What this task involves →
Replace every "Screen dimensions" with "Screen size" throughout the material below and write it all out again, leaving everything else untouched.

─── Record list ───

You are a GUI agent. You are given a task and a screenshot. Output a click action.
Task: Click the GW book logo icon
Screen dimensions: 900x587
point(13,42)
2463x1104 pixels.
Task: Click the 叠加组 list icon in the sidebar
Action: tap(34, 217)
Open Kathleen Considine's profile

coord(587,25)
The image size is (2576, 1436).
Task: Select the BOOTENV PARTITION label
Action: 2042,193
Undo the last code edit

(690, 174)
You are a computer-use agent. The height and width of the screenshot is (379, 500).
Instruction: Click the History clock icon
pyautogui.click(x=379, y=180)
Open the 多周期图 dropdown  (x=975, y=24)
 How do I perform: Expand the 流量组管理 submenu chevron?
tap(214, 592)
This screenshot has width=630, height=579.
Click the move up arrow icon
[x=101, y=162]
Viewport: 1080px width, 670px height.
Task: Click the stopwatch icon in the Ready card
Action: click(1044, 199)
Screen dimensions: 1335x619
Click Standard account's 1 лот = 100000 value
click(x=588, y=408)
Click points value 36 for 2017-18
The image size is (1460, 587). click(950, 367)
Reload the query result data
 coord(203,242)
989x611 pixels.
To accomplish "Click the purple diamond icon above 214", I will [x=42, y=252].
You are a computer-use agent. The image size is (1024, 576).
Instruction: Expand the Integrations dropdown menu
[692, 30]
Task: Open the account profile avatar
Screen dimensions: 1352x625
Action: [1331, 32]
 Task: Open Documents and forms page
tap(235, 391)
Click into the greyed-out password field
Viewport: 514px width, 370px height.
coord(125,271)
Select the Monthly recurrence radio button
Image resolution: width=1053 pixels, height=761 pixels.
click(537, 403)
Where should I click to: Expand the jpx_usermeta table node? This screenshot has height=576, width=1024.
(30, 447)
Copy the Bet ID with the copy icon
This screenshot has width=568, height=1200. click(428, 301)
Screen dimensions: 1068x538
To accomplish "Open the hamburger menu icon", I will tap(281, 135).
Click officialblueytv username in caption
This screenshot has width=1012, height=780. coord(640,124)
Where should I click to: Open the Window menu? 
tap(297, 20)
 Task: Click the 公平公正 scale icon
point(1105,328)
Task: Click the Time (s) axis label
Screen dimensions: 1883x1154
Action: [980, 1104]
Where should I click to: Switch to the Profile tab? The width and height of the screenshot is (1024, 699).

───

Solved problem →
You are a GUI agent. You are given a task and a screenshot. Output a click action.
Task: Click the GW book logo icon
Screen size: 900x587
point(13,42)
2463x1104 pixels.
Task: Click the 叠加组 list icon in the sidebar
Action: tap(34, 217)
Open Kathleen Considine's profile

coord(587,25)
The image size is (2576, 1436).
Task: Select the BOOTENV PARTITION label
Action: 2042,193
Undo the last code edit

(690, 174)
You are a computer-use agent. The height and width of the screenshot is (379, 500).
Instruction: Click the History clock icon
pyautogui.click(x=379, y=180)
Open the 多周期图 dropdown  (x=975, y=24)
 How do I perform: Expand the 流量组管理 submenu chevron?
tap(214, 592)
This screenshot has width=630, height=579.
Click the move up arrow icon
[x=101, y=162]
Viewport: 1080px width, 670px height.
Task: Click the stopwatch icon in the Ready card
Action: click(1044, 199)
Screen size: 1335x619
Click Standard account's 1 лот = 100000 value
click(x=588, y=408)
Click points value 36 for 2017-18
The image size is (1460, 587). click(950, 367)
Reload the query result data
 coord(203,242)
989x611 pixels.
To accomplish "Click the purple diamond icon above 214", I will [x=42, y=252].
You are a computer-use agent. The image size is (1024, 576).
Instruction: Expand the Integrations dropdown menu
[692, 30]
Task: Open the account profile avatar
Screen size: 1352x625
Action: [1331, 32]
 Task: Open Documents and forms page
tap(235, 391)
Click into the greyed-out password field
Viewport: 514px width, 370px height.
coord(125,271)
Select the Monthly recurrence radio button
Image resolution: width=1053 pixels, height=761 pixels.
click(537, 403)
Where should I click to: Expand the jpx_usermeta table node? This screenshot has height=576, width=1024.
(30, 447)
Copy the Bet ID with the copy icon
This screenshot has width=568, height=1200. click(428, 301)
Screen size: 1068x538
To accomplish "Open the hamburger menu icon", I will tap(281, 135).
Click officialblueytv username in caption
This screenshot has width=1012, height=780. coord(640,124)
Where should I click to: Open the Window menu? 
tap(297, 20)
 Task: Click the 公平公正 scale icon
point(1105,328)
Task: Click the Time (s) axis label
Screen size: 1883x1154
Action: [980, 1104]
Where should I click to: Switch to the Profile tab? The width and height of the screenshot is (1024, 699).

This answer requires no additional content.